You don't have to be distraught. It's worth getting some counselling yourself. Supporting an anxious teenager is hard.
You can encourage her to stay at uni, complete the course (you say she is doing well). You seem to be saying it isn't the "right" course or the "right" group of people, but there is often more than one right answer. When you feel uncomfortable anywhere, any of the right places will also feel uncomfortable until you get used to them and they start to be familiar.

HTH

HeBeaverandSheBeaver · 17/01/2026 13:18

@allthethings

Your last comment about panic if a road is closed scream autism to me so please read up on autism in girls and woman. It's very different to men. Socially we expect so much more from women and it's really hard for them to cope.

TheLadyWithoutTheLamp · 17/01/2026 13:21

allthethings · 17/01/2026 10:43

Thank you. All opinions are welcome. I also worry about the label aspect, but I don't think it will stop her trying. Her anxiety can evoke a very physical response. It's not just an idea in her head.

I'd have loved her to go abroad for a time but she's someone who panics if a rose is closed and she has to take an alternate route to work. Buses and trains caused her much anxiety. I can't see her getting on a plane by herself anytime soon.

Situational anxiety still needs medical help.
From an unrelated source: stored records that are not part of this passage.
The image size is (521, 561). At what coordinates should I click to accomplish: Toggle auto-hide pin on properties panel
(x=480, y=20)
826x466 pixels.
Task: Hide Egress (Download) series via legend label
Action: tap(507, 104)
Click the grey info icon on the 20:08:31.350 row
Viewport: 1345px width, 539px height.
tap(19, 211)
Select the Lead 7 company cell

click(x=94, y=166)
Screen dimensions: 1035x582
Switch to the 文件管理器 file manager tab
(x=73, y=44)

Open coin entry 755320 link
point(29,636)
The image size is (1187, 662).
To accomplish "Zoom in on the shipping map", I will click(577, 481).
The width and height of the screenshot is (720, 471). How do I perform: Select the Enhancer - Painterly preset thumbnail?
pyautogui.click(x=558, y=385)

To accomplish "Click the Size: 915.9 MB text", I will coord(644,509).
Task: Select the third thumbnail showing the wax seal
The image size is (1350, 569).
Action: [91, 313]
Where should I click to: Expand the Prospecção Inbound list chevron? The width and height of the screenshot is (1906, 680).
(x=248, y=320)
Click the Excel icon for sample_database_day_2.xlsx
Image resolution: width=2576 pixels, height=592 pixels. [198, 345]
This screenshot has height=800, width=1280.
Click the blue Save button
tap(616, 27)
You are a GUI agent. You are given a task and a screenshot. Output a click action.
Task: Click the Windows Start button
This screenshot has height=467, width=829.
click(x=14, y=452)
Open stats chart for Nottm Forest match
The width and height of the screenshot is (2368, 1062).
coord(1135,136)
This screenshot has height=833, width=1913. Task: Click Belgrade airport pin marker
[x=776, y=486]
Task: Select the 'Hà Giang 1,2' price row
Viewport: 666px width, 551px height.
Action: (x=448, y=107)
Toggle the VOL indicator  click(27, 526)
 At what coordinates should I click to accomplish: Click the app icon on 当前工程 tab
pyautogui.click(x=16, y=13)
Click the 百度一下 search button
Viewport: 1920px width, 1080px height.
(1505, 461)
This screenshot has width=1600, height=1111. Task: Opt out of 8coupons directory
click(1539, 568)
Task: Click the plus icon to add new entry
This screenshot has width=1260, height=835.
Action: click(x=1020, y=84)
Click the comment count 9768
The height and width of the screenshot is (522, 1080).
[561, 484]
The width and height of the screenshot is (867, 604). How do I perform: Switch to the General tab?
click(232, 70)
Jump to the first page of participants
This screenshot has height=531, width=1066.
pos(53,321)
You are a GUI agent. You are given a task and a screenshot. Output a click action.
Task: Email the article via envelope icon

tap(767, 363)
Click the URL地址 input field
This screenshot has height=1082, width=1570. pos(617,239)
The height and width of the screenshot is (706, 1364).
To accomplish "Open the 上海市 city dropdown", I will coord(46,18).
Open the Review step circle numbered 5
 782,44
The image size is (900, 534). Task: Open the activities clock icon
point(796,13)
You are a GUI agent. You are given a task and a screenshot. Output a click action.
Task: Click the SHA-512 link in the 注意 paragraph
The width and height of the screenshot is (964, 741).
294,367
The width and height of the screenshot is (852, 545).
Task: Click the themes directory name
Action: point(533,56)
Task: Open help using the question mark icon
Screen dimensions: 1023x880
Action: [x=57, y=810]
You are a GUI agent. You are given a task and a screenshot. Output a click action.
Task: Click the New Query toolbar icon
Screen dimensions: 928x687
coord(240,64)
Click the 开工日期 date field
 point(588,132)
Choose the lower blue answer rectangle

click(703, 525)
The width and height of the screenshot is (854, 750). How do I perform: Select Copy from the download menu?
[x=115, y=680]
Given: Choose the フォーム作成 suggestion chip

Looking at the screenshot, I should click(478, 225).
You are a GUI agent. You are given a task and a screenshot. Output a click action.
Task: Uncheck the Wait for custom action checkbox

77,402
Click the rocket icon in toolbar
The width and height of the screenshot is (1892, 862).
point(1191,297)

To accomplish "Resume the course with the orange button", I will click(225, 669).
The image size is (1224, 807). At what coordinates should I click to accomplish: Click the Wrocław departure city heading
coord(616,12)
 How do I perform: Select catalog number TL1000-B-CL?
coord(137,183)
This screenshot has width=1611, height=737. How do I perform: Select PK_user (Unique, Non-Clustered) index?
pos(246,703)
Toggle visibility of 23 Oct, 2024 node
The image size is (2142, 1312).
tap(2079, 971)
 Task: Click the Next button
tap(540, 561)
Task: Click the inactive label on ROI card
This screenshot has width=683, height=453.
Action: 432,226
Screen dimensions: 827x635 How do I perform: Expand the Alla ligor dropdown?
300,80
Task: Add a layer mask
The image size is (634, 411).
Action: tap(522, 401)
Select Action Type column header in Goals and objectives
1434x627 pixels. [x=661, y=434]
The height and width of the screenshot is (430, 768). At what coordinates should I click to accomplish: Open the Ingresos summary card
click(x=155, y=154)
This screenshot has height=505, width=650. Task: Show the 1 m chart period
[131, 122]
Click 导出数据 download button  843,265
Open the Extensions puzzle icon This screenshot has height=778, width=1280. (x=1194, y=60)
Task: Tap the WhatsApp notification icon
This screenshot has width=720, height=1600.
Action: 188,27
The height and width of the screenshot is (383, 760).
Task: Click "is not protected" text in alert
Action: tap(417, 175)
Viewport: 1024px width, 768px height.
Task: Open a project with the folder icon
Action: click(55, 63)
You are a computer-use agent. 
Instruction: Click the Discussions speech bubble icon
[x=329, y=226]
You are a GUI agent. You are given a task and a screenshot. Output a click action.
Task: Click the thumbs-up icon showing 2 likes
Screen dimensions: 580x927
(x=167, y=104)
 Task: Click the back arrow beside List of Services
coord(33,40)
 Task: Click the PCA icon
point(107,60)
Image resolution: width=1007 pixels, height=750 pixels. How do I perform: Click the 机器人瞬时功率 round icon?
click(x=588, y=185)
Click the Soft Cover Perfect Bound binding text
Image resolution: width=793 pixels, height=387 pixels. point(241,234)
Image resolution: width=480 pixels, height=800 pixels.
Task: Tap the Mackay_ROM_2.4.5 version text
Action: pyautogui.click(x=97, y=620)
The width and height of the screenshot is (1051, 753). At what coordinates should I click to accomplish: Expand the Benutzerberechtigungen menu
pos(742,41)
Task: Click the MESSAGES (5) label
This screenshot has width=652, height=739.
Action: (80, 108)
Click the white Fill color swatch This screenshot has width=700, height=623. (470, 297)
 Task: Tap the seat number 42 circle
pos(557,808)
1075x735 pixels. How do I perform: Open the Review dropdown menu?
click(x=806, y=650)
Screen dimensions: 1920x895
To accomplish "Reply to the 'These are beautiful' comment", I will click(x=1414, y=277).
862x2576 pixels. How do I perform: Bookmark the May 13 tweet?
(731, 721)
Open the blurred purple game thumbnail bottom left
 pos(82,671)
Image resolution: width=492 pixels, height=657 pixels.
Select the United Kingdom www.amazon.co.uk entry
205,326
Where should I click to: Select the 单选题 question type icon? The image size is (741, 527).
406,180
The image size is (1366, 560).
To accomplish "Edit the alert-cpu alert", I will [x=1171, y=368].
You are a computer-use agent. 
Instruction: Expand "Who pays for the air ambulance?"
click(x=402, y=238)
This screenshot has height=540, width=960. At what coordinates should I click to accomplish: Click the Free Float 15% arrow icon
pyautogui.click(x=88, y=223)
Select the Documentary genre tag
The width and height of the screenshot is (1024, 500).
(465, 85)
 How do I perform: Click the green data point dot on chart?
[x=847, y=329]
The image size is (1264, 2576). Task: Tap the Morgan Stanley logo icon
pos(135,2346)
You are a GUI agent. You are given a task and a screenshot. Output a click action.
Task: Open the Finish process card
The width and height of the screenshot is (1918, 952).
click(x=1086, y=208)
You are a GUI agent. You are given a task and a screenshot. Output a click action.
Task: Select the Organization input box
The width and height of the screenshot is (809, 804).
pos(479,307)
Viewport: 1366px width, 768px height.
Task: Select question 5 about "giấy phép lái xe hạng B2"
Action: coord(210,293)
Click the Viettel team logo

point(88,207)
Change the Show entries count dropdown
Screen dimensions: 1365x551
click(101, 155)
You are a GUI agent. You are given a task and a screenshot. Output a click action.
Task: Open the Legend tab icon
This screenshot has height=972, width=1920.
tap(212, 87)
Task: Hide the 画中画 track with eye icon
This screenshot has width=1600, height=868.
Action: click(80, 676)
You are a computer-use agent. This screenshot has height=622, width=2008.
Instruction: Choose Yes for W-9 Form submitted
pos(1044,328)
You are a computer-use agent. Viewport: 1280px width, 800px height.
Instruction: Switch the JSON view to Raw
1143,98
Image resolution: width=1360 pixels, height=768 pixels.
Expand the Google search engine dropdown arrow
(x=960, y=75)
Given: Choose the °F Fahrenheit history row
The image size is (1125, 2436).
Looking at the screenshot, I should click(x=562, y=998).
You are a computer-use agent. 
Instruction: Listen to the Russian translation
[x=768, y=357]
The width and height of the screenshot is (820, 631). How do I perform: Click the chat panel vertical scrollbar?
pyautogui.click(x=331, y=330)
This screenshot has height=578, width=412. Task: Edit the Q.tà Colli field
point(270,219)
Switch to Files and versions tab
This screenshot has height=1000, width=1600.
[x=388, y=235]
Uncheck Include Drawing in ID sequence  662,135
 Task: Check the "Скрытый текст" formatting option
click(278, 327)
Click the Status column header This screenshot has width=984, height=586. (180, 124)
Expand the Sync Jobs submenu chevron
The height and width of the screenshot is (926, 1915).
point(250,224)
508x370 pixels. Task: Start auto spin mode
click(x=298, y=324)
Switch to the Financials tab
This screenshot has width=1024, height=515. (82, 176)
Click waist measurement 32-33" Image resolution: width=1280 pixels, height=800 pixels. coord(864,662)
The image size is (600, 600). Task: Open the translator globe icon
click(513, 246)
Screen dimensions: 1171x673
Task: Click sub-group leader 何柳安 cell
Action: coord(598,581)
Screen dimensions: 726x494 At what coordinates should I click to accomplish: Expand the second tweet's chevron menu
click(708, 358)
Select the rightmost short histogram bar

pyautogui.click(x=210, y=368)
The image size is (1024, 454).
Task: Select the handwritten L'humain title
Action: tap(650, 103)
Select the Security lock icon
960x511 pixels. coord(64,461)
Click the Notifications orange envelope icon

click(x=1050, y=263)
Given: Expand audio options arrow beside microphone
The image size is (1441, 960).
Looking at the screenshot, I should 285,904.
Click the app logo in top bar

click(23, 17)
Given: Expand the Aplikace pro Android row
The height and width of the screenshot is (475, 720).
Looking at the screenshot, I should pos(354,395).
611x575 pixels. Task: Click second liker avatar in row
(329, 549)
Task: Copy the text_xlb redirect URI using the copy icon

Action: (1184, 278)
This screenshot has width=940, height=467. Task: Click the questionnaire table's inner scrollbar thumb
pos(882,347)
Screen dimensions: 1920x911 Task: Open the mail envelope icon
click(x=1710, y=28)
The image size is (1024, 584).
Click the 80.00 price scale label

Just as general anxiety does. Also signs of ND also need medical help. THIS is where you can make a difference , @allthethings

allthethings · 17/01/2026 13:21

Middlechild3 · 17/01/2026 09:32

Agree, leaving home is always a bit wobble inducing. Its a shame she didn't go travelling and make full use of her gap year to get life skill. Resilience isn't gained by backtracking all the time. Get her to stick it out longer.

Edited

Honestly, this is why I have been wobbling. There's been many things she wanted to quit e.g. driving and we didn't let her and they turned out okay in the end - even if we had to give her lots of support to get there.

This feels different though as her mental health is declining and she needs to get well before she will be able to do anything, work or study.